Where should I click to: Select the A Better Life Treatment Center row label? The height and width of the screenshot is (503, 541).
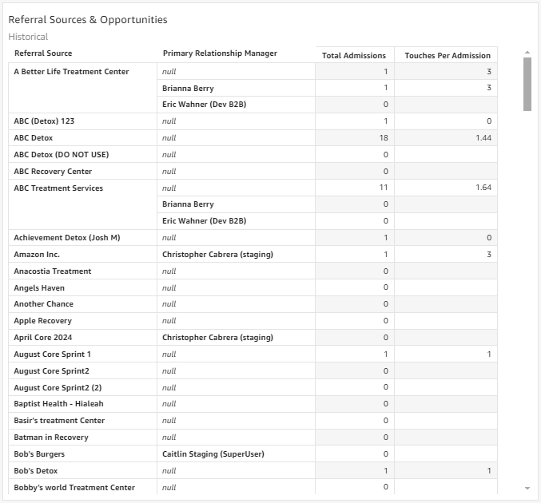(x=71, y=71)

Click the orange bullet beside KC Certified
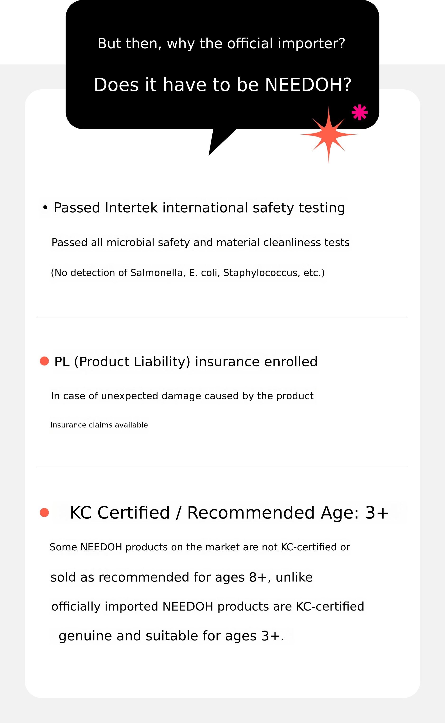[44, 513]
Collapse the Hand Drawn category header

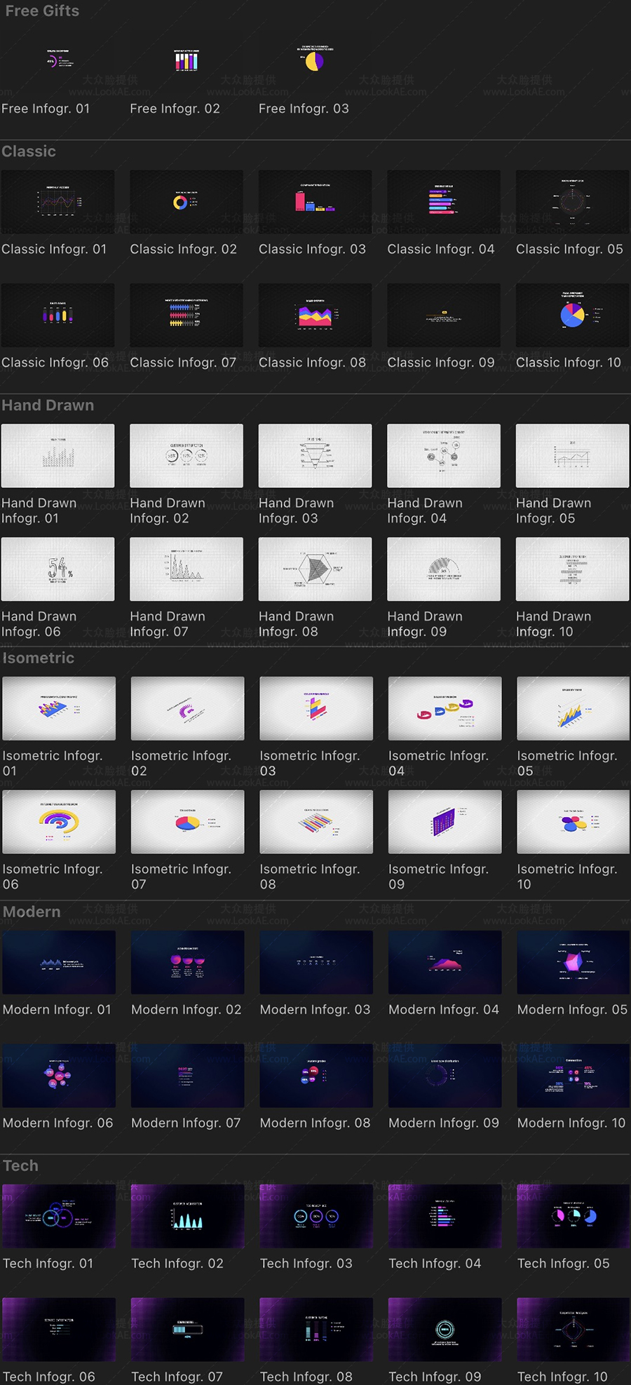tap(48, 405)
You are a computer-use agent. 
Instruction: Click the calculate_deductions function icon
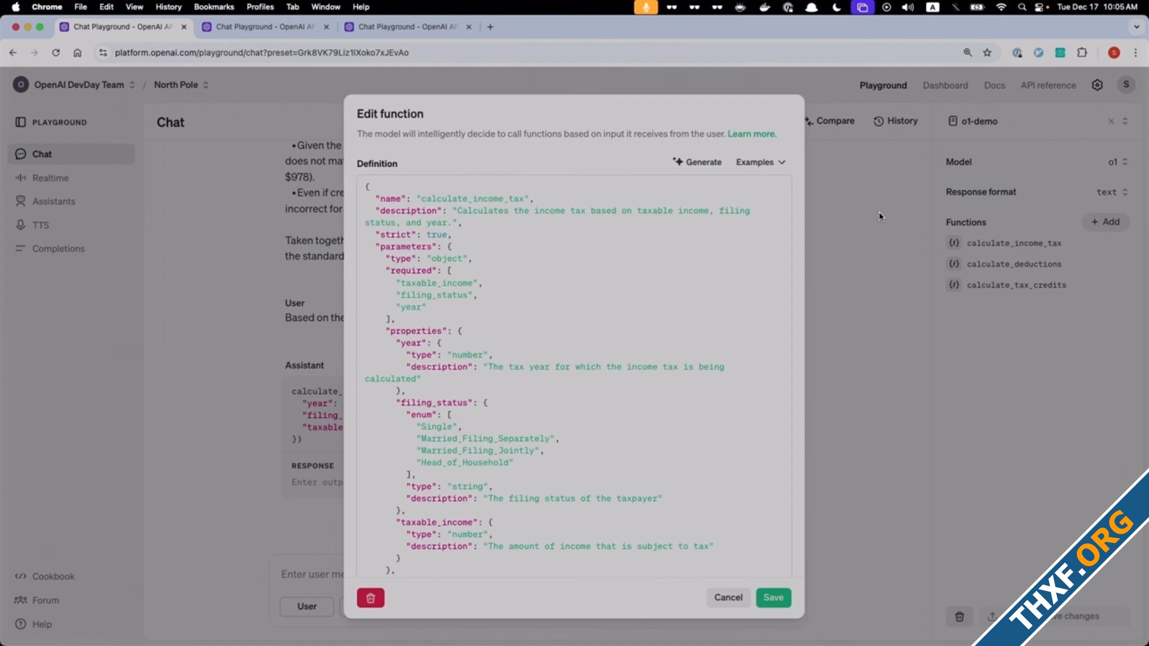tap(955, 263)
------------------------------------
* EXERCISE OBJECTIVE: The required output is every line from the beginning of the material above through the line with "You are a computer-use agent.", exact and without pictures.

* SOLUTION TO THE PROBLEM:
Where should I click to: Select the A Better Life Treatment Center row label? The height and width of the screenshot is (503, 541).
(x=71, y=71)

Click the orange bullet beside KC Certified
[44, 513]
Collapse the Hand Drawn category header

tap(48, 405)
You are a computer-use agent. 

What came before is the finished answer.